Связь и жизнь пересеклись в Окатовской минут на пятнадцать, пока в кузов складывали нехитрое бабкино хозяйство. А Петя отныне раз в две недели ходил в Окатовскую снимать с таксофона показания – количество наговоренных минут, перманентно равное нулю.
В дорогу Петя брать ничего не стал, пошел налегке: дело на пару часов да и инструменты не нужны. День выдался солнечный, искристый – май. По пути никого не встретил. Кто на работе, кто в огороде садит картошку.
Наклоня голову, как пристяжная, Петя думал о своем, о нехитром своем деле. За деревней пошел привычной тропкой, пересек лесок, по мостику через ручей и вышел на старую дорогу вдоль поля. Отсюда уже видны окатовские дома, но не видны еще дыры в крышах и выставленные рамы, раскрытые гнилые двери и обвалившиеся колодцы. Поднявшись на пологую горку, Петя почувствовал какое-то движение сбоку. Между ним и лесом, у старой конюшни, копошилась в сене стая волков. Увидели они друг друга одновременно. Резко вскидывая злые прямоугольные тела, стая бросилась в его сторону.
Так ведут себя только бешеные волки. Да что бешеные, если и здоровые совсем бесстрашные стали, повадились зимой в деревню бегать, сдергивать цепных псов – легкая добыча.
Петя сбросил сапоги и залез на старую полусухую березу. Ему бы рвануть наперерез, до близких уже домов, укрыться там, или хотя б найти брошенные вилы на повете, или к реке – переплыть, может, не сунутся, а там и на дорогу выскочить…
Но он полез вверх, на толстую ветку, уселся там и стал ждать. Волки крутились внизу, терлись о дерево, подгрызали друг друга, мотая слюнявыми мордами.
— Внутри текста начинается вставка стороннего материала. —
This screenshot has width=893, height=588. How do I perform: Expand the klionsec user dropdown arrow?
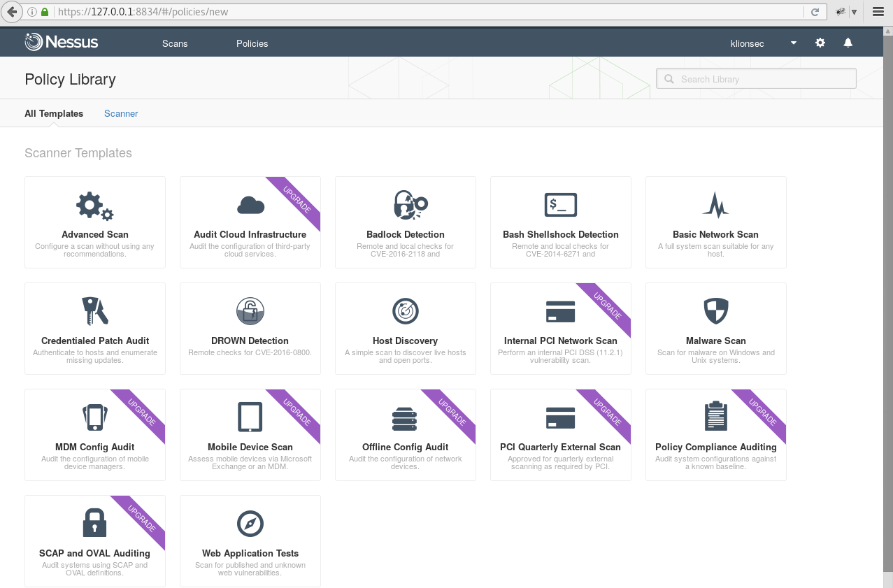click(794, 43)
Угомонились только к вечеру, улеглись спать. «Теперь уж не уйдут, – подумал Петя. – Как старик и море. Только без моря». Он показал вниз, в темноту, светящийся кукиш и привязал себя к стволу ремнем.
Первую ночь спалось неплохо, терпимо. День пролежал, вспоминая, может ли кто приехать в Окатовскую. Получалось, что только в июле могли сюда местные прийти на сенокос. В домах брать нечего, снято все, вплоть до печного литья, и по снегу утащена нехитрая мебель.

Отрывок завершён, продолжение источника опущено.